▶ [RECORDS TO USE]:
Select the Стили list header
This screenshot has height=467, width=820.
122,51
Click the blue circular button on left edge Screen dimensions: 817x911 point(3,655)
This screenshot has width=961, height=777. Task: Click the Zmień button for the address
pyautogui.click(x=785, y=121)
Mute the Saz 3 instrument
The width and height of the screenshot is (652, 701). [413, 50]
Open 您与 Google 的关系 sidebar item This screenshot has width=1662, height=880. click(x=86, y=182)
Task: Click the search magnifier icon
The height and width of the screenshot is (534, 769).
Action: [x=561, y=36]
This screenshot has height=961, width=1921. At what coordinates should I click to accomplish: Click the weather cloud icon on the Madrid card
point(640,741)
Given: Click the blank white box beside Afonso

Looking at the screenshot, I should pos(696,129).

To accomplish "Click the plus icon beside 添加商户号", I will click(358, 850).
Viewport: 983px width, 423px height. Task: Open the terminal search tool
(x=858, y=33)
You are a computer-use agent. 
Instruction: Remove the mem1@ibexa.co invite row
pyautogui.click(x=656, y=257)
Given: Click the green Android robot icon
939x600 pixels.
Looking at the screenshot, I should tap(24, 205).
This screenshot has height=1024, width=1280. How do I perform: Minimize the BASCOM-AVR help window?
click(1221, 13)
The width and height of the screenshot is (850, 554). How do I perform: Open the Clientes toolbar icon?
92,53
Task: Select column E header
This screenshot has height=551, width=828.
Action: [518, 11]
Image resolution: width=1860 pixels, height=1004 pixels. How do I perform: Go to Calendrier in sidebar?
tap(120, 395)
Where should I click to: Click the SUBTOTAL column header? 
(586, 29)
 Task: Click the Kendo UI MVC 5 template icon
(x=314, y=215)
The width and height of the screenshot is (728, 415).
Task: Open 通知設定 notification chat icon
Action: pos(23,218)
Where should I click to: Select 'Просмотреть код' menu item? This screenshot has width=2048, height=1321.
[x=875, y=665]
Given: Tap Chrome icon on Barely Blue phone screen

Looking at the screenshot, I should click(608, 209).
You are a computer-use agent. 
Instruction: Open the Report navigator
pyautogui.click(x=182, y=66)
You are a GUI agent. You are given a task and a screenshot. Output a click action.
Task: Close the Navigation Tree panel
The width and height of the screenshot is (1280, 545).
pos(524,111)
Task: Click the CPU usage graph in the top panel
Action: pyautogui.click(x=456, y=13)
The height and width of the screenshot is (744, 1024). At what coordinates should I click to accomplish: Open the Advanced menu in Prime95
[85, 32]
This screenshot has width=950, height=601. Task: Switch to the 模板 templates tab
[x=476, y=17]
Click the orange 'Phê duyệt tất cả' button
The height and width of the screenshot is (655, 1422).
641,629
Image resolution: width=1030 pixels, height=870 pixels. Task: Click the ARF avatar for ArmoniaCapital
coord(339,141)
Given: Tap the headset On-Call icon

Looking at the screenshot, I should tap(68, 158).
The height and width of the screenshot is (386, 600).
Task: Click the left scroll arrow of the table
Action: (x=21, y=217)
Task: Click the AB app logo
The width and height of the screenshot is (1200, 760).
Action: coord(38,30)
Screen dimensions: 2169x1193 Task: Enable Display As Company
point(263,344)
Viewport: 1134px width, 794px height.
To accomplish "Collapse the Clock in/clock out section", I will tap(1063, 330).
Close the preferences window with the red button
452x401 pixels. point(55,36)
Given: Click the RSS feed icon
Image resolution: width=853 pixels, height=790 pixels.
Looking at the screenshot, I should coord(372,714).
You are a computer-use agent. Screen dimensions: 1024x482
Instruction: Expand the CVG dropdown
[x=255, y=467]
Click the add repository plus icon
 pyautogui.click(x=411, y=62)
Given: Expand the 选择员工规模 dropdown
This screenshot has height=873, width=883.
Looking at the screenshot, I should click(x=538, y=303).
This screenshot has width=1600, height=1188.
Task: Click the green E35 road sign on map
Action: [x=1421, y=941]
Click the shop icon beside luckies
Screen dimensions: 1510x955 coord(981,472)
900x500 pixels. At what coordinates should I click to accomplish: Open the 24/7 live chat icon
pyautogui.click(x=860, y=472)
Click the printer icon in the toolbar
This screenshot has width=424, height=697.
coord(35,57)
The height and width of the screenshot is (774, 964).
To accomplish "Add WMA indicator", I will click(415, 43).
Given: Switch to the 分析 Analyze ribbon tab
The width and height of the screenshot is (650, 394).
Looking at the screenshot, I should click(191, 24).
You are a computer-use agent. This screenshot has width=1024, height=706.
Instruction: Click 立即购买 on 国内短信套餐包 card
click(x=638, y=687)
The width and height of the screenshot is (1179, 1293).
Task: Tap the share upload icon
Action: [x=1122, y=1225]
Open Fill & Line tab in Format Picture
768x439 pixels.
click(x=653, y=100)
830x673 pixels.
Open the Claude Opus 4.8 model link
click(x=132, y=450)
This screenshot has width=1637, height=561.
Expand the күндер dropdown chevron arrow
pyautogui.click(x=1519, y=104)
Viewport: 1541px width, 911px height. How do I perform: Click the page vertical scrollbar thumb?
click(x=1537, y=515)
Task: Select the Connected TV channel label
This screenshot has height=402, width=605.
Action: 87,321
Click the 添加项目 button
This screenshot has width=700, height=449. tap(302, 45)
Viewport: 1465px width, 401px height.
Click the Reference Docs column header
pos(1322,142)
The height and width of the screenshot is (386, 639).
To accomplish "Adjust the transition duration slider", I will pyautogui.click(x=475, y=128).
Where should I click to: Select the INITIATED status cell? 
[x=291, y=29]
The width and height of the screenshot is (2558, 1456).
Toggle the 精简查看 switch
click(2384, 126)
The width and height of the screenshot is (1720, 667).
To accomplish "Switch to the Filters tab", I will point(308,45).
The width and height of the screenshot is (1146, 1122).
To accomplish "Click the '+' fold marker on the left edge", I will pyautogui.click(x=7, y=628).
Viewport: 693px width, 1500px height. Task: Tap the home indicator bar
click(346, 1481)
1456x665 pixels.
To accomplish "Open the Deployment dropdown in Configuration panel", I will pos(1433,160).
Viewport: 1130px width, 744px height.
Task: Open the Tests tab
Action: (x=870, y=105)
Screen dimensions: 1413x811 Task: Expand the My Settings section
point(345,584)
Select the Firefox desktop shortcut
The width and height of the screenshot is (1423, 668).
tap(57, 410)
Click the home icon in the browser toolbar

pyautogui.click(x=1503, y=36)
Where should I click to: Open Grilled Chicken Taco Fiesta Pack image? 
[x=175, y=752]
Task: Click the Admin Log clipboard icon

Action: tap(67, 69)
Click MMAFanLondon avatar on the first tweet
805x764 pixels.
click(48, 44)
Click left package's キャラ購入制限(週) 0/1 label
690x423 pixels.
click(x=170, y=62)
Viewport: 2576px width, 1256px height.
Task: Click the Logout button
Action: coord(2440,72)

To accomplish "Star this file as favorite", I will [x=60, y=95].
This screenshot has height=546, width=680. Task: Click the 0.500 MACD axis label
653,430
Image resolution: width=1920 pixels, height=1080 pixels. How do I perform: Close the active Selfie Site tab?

▶ [STATED GOAL]: Reproduce verbatim the lines from the very first line through the line containing "pyautogui.click(x=656, y=257)", including both of these lines.

▶ [RESULT FOR THIS TASK]:
Select the Стили list header
This screenshot has height=467, width=820.
122,51
Click the blue circular button on left edge Screen dimensions: 817x911 point(3,655)
This screenshot has width=961, height=777. Task: Click the Zmień button for the address
pyautogui.click(x=785, y=121)
Mute the Saz 3 instrument
The width and height of the screenshot is (652, 701). [413, 50]
Open 您与 Google 的关系 sidebar item This screenshot has width=1662, height=880. click(x=86, y=182)
Task: Click the search magnifier icon
The height and width of the screenshot is (534, 769).
Action: [x=561, y=36]
This screenshot has height=961, width=1921. At what coordinates should I click to accomplish: Click the weather cloud icon on the Madrid card
point(640,741)
Given: Click the blank white box beside Afonso

Looking at the screenshot, I should pos(696,129).

To accomplish "Click the plus icon beside 添加商户号", I will click(358, 850).
Viewport: 983px width, 423px height. Task: Open the terminal search tool
(x=858, y=33)
You are a computer-use agent. 
Instruction: Remove the mem1@ibexa.co invite row
pyautogui.click(x=656, y=257)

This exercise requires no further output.